This is the “axiom of Buddhist Philosphy”. The only thing take as “a given”. Every other concept follows from this axiom.
Ignorance (Avijja)
The belief that (some) things don’t change.
Formations (Sankhara) or “Things”
Things composed or formed of other things.
There can be no “things” without ignorance. A “thing” achieves its “thingness” from certainty. For a “thing” to be “a thing”, that quality (“thingness”) which make it “the thing” should remain unchanged.
At the same time, there can be no ignorance, without things.
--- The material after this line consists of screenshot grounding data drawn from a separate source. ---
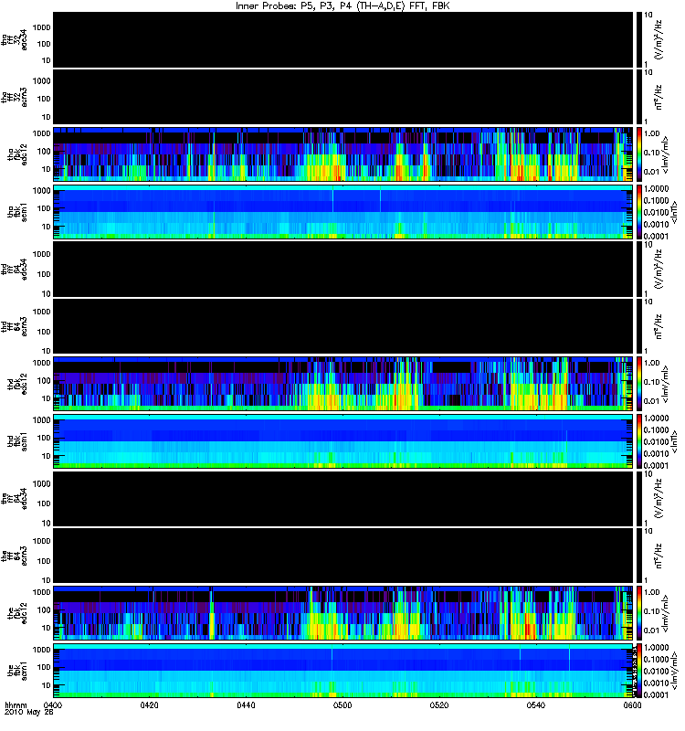Click the 0400 time axis label

[53, 705]
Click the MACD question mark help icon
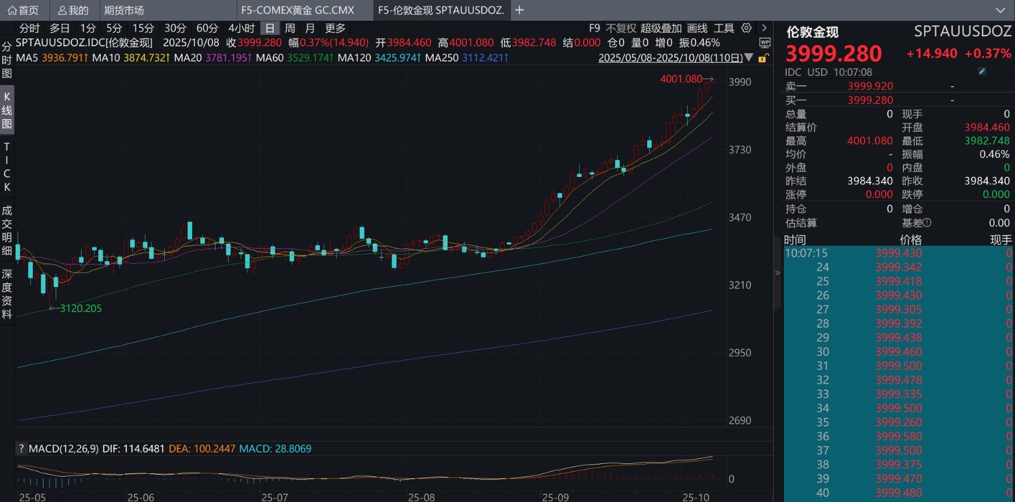 (22, 449)
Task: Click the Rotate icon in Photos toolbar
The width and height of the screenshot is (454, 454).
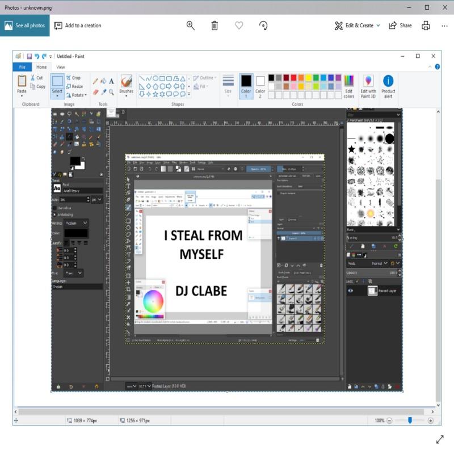Action: (x=263, y=26)
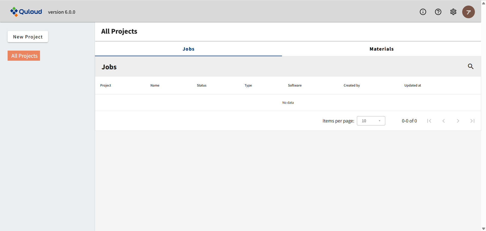
Task: Sort by the Name column header
Action: (155, 86)
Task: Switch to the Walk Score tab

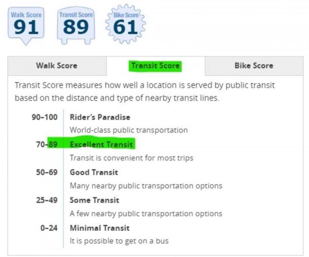Action: [57, 66]
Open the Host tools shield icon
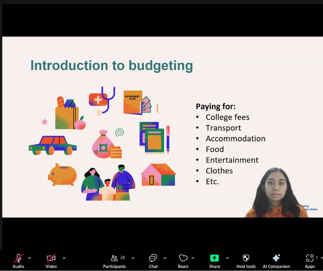Viewport: 323px width, 271px height. [246, 258]
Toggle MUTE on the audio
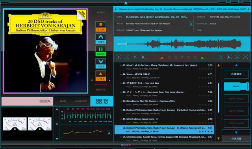Viewport: 252px width, 149px height. (63, 101)
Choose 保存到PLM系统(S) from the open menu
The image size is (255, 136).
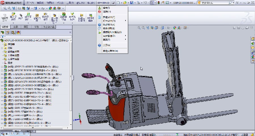pyautogui.click(x=112, y=32)
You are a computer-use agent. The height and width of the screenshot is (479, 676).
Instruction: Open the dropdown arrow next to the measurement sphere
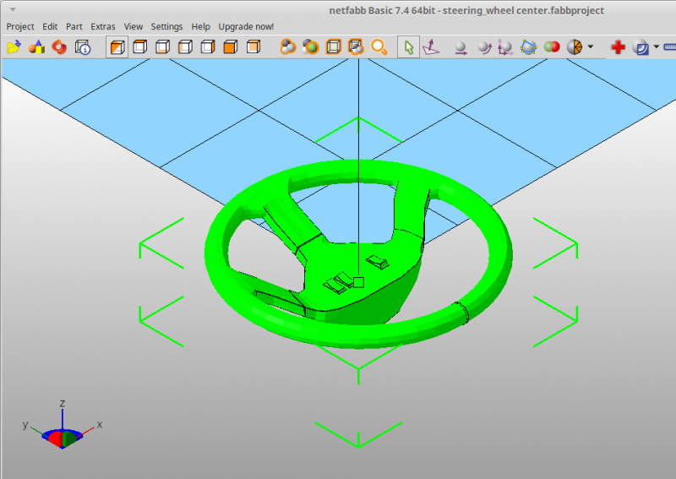[657, 46]
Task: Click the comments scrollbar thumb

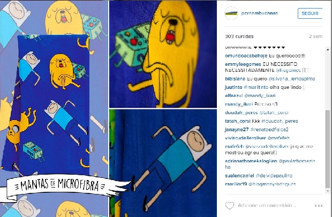Action: [x=328, y=149]
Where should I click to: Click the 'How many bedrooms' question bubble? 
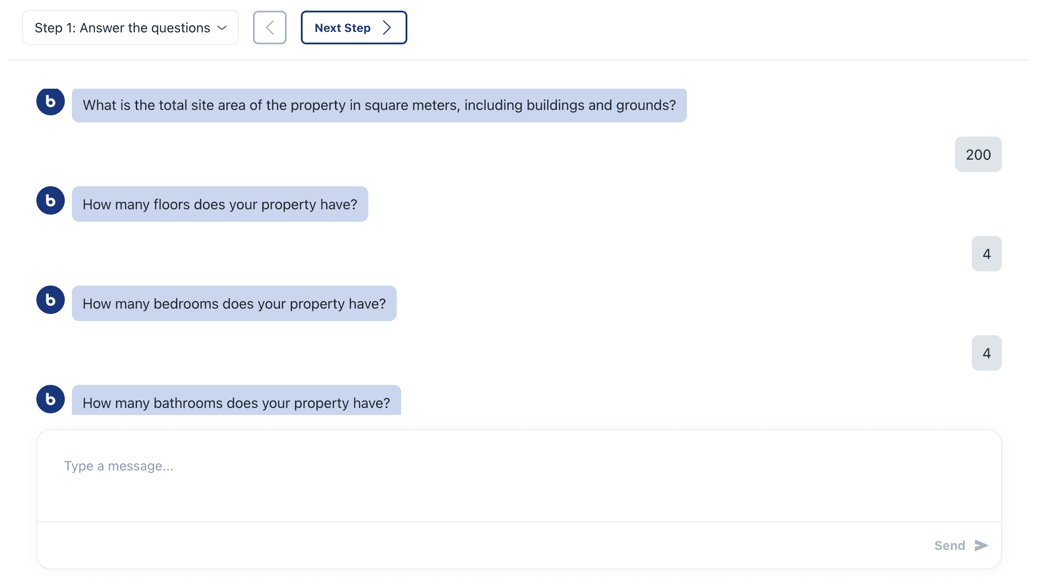click(234, 303)

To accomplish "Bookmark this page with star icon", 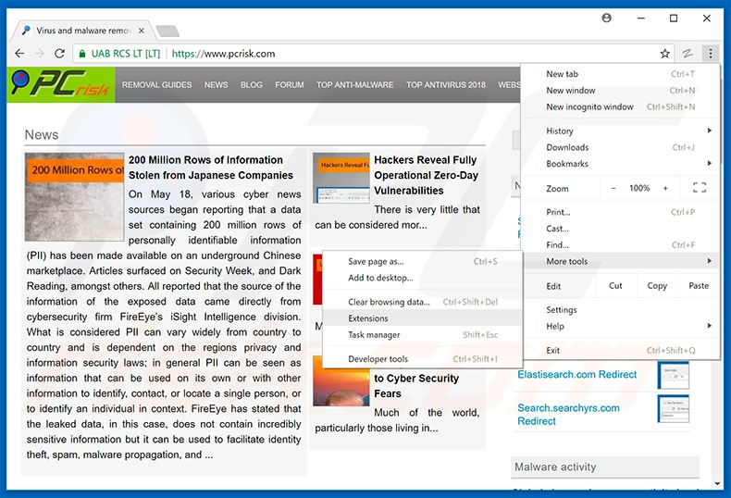I will [664, 54].
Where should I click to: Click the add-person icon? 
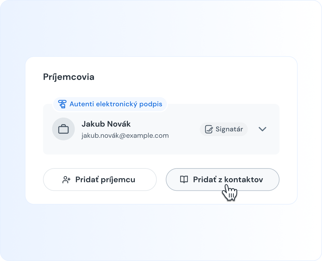[x=66, y=180]
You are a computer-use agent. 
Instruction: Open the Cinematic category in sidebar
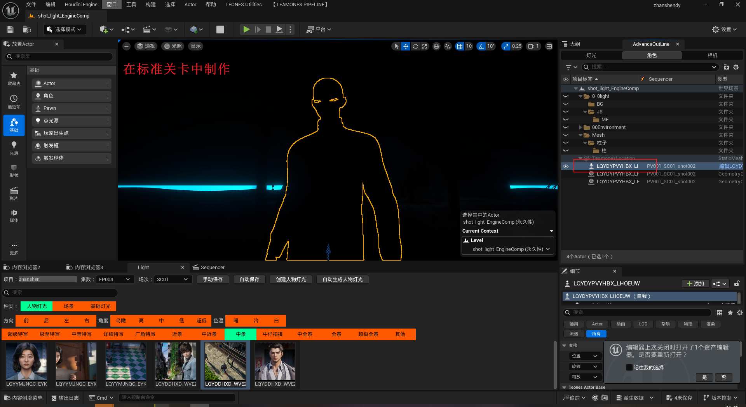(14, 193)
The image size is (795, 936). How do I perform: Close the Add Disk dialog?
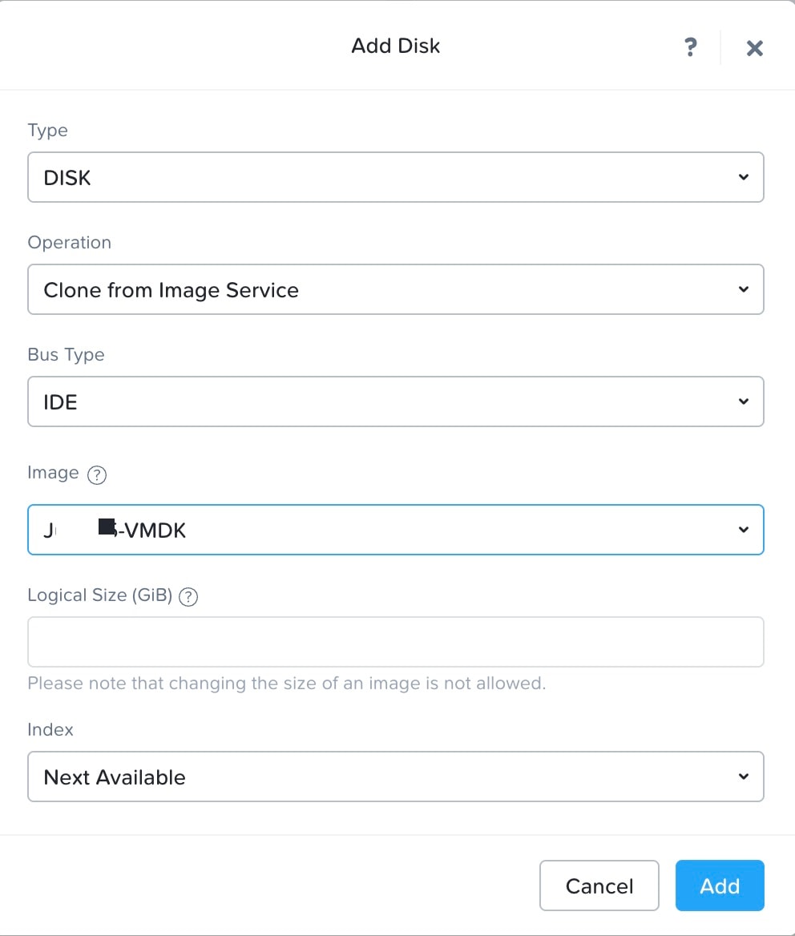point(754,48)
To believe in certainty, one has to believe in “the certainty of some thing”. Without that thing, certainty has no meaning.
Consciousness (Vinnana)
A flow of things believed to be unchanging, changing.
As long as the set of things believed to be constant stay constant, all things appear to be constant and fixed. However, the moment when (inevitably) something changes, all things appear to move from one state, to a new state. Creating a flow.
Dependent Origination (Pratityasamutpada)
When two or more concepts depend on the existence of all others for their own existence. Where one cannot exist without all the others.
For example, things and ignorance dependently originate.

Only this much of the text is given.